Hello,

This is a discussion about the design of a new feature in X.509 parsing, and a possible deprecation of MBEDTLS_X509_ALLOW_UNSUPPORTED_CRITICAL_EXTENSION.

Normally, when mbedtls_x509_crt_parse() (specifically x509_get_crt_ext()) encounters an extension that it doesn't support (unknown OID), it rejects the certificate if the extension is marked as critical and ignores it otherwise. This is usually the right thing. The application can inspect all extensions, including ignored ones, in crt->v3_ext.

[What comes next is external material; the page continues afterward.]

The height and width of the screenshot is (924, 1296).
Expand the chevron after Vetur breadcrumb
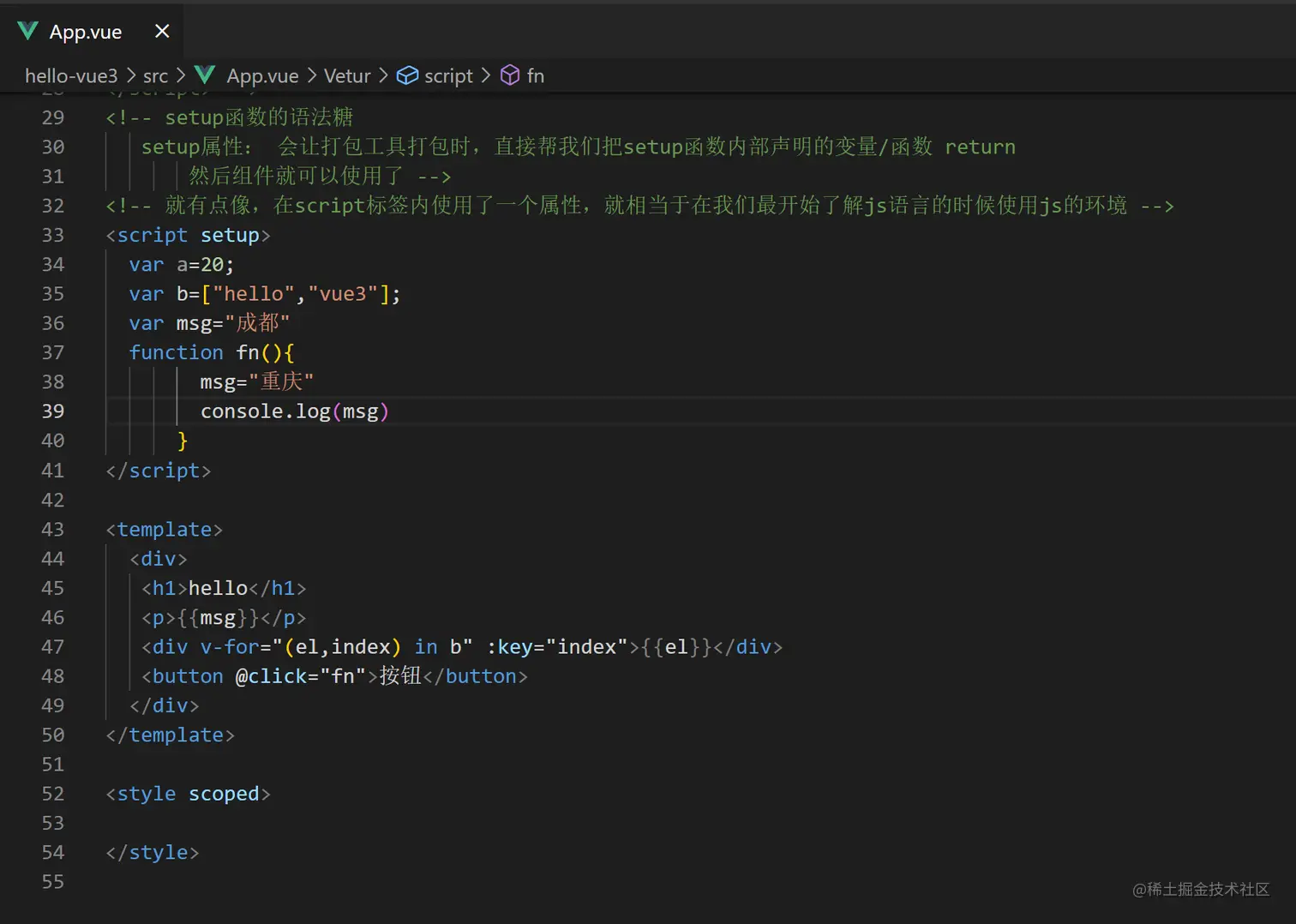click(x=383, y=76)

However there are use cases where it's useful to pass extensions through to the application and let the application decide, even for critical extensions. There's a compilation flag MBEDTLS_X509_ALLOW_UNSUPPORTED_CRITICAL_EXTENSION (default off) which causes critical extensions to be ignored. However the application must then parse the extension list again to check for all critical extensions, including ones that it doesn't support.

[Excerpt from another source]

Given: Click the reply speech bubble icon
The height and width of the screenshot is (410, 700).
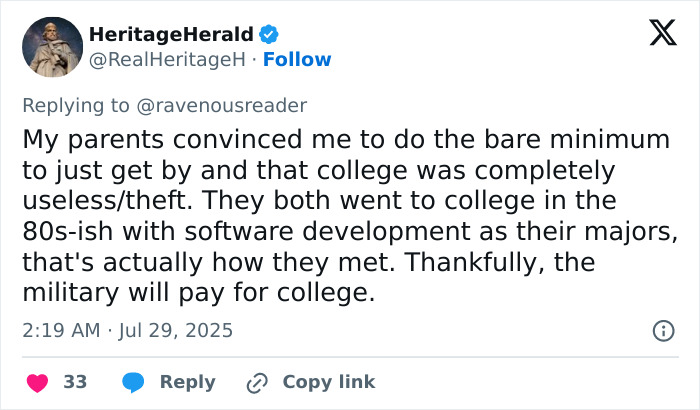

https://github.com/ARMmbed/mbedtls/pull/1425 proposes to give the application better control. At least the application should be able to specify at runtime which extensions it allows. And perhaps the parser should provide pointers to the extensions that it finds. The design needs to reconcile several aspects, in particular:

• With default compile-time and run-time options, unsupported critical extensions must be rejected, both for security and for backward compatibility. • With MBEDTLS_X509_ALLOW_UNSUPPORTED_CRITICAL_EXTENSION and default run-time options, all critical extensions must be accepted, for backward compatibility. • It's nicer if the library includes knowledge about extension OIDs. However this needs to be balanced against the needs of embedded systems where code size is important and the current size of oid.o is already a problem. • Compile-time options increase the testing burden, so it's better not to add one. And non-default compile-time options aren't useful for platforms that use a shared library built by a distribution.

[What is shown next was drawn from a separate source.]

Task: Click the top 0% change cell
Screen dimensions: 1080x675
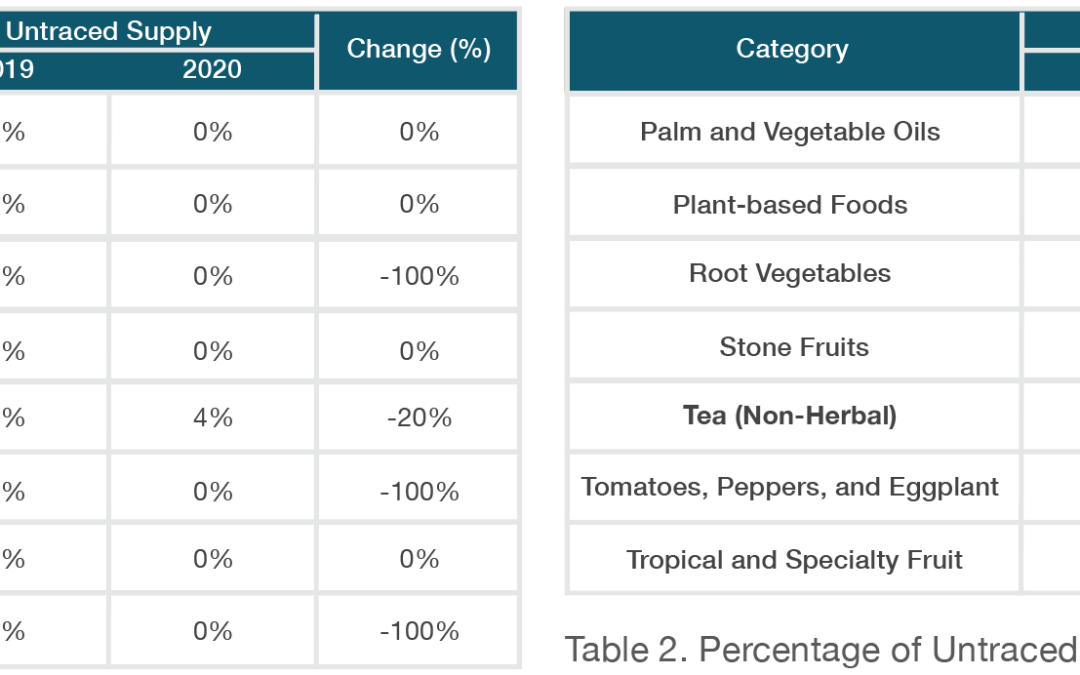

With these considerations, how should a runtime mechanism to select pass-through critical extensions be implemented? Can we do it without a new compile-time option and without increasing the code size? Should the new mechanism be present in the default build, only with MBEDTLS_X509_ALLOW_UNSUPPORTED_CRITICAL_EXTENSION or only with a new compile-time option?

MBEDTLS_X509_ALLOW_UNSUPPORTED_CRITICAL_EXTENSION has been around since before my time. I don't know who might be using it. Should we deprecate it if there's a more flexible runtime mechanism that doesn't involve turning it on?